Excerto
_____

Amanda Costa e Tiago (Foto Paulo Pimenta)

As 32 fotografias deram origem a um livro e a uma exposição itinerante, que começou no Porto, passou por Aveiro, irá a Setúbal e poderá dar a volta a Portugal.

«É um livro e uma exposição para abrir mentes, denunciar, não ficar calados», explicam os fotojornalistas. Numa sociedade centrada no consumo, no lucro e numa discriminação assente em parâmetros de economia, Paulo Pimenta e Adriano Miranda decidiram ser intermediários para que os pobres verbalizassem o seu alerta.

Cada fotografia tem tanto de história quanto de ficção. Em cada foto há um «era uma vez», um «eu estou nesta situação presente», um «quero mudar» e um «e se…». Cada fotografia partilha vivências pessoais, e, se olhadas cara a cara, dignidade a dignidade, suscitam reflexões, sobre o lugar que os seus protagonistas ocuparam, ocupam e querem ocupar, e deixam um pedido de solidariedade. Em quem as vê, as perguntas poderão ser: o que seria de mim se vivesse assim? O que me diria essa pessoa se me encontrasse com ela? O que lhe diria eu? De que modo posso ajudá-la a cumprir o seu sonho?

Diante de um tanque onde se lava a roupa, de uma cozinha, de um poço e das mãos que lhe lançam um balde, de casas frágeis iluminadas por um poste de electricidade, de uma campa e das eternas saudades, vêem-se ou adivinham-se os rostos, os olhos, as rugas, as mãos, a boca, quem habita esses lugares.

_____

Conteúdo dos dados
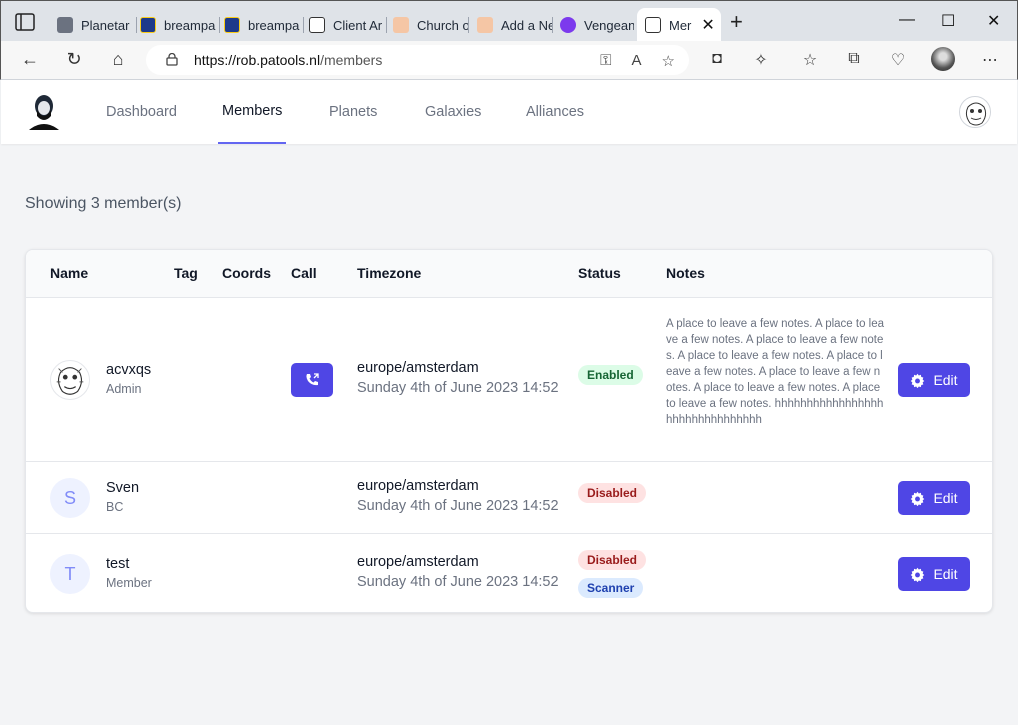 The image size is (1018, 725). Describe the element at coordinates (609, 25) in the screenshot. I see `tab-title: Vengean` at that location.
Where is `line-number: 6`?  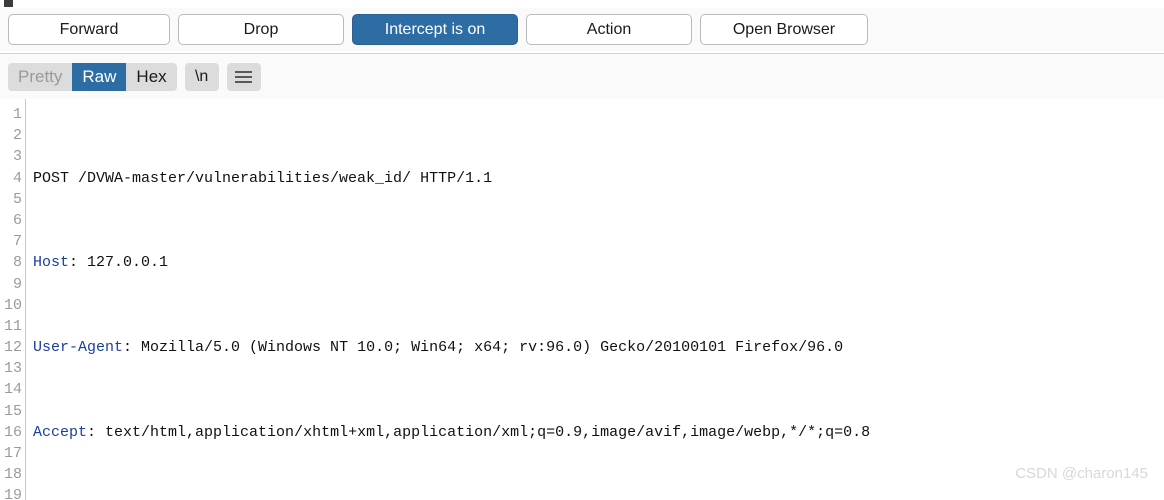
line-number: 6 is located at coordinates (17, 220).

_____

Tarefa A
Reproduza, do excerto sobre as fotografias da pobreza, a parte que abre com as palavras que contêm "Amanda Costa e" e fecha com "volta a Portugal.".
Tarefa B
Segundo o excerto sobre as fotografias da pobreza, em que cidade começou a exposição itinerante?
Tarefa C
Retome o texto sobre o livro e a exposição de fotografias da pobreza a partir do ponto em que termina.

Resultado do exercício A
Amanda Costa e Tiago (Foto Paulo Pimenta)

As 32 fotografias deram origem a um livro e a uma exposição itinerante, que começou no Porto, passou por Aveiro, irá a Setúbal e poderá dar a volta a Portugal.

Resultado do exercício B
No Porto.

Resultado do exercício C
No livro e na exposição os jornalistas juntaram legendas e registos áudio. «O meu sonho é ser feliz. Não quero dizer que não o seja agora, mas não é uma felicidade completa. Nunca sei muito bem quando é que vou ter trabalho… Abrir o frigorífico e não ter nada… durante meses. Saberes que não tens dinheiro para pagar a renda», partilha uma destas pessoas, um jovem. «Eu viver, ver os meus netos evoluir na vida, esse é o maior sonho que eu tenho, e o maior prazer que me podem dar», declara um idoso.

Joaquim

Joaquim (Foto Adriano Miranda)

São retratos de um Portugal com tantas assimetrias sociais. São pessoas que «não conseguiram voltar a levantar-se», gente que «nunca conheceu outra vida que não de privação», descreve o jornalista Camilo Soldado. Então, o livro e a exposição servem «para dar força a todos esses rostos através da fotografia de alguns, para os resgatar da sombra para onde foram empurrados e para nos lembrarmos de que o caminho a percorrer ainda é longo, neste país de dez milhões com mais de dois milhões de pobres dentro», acrescenta ele.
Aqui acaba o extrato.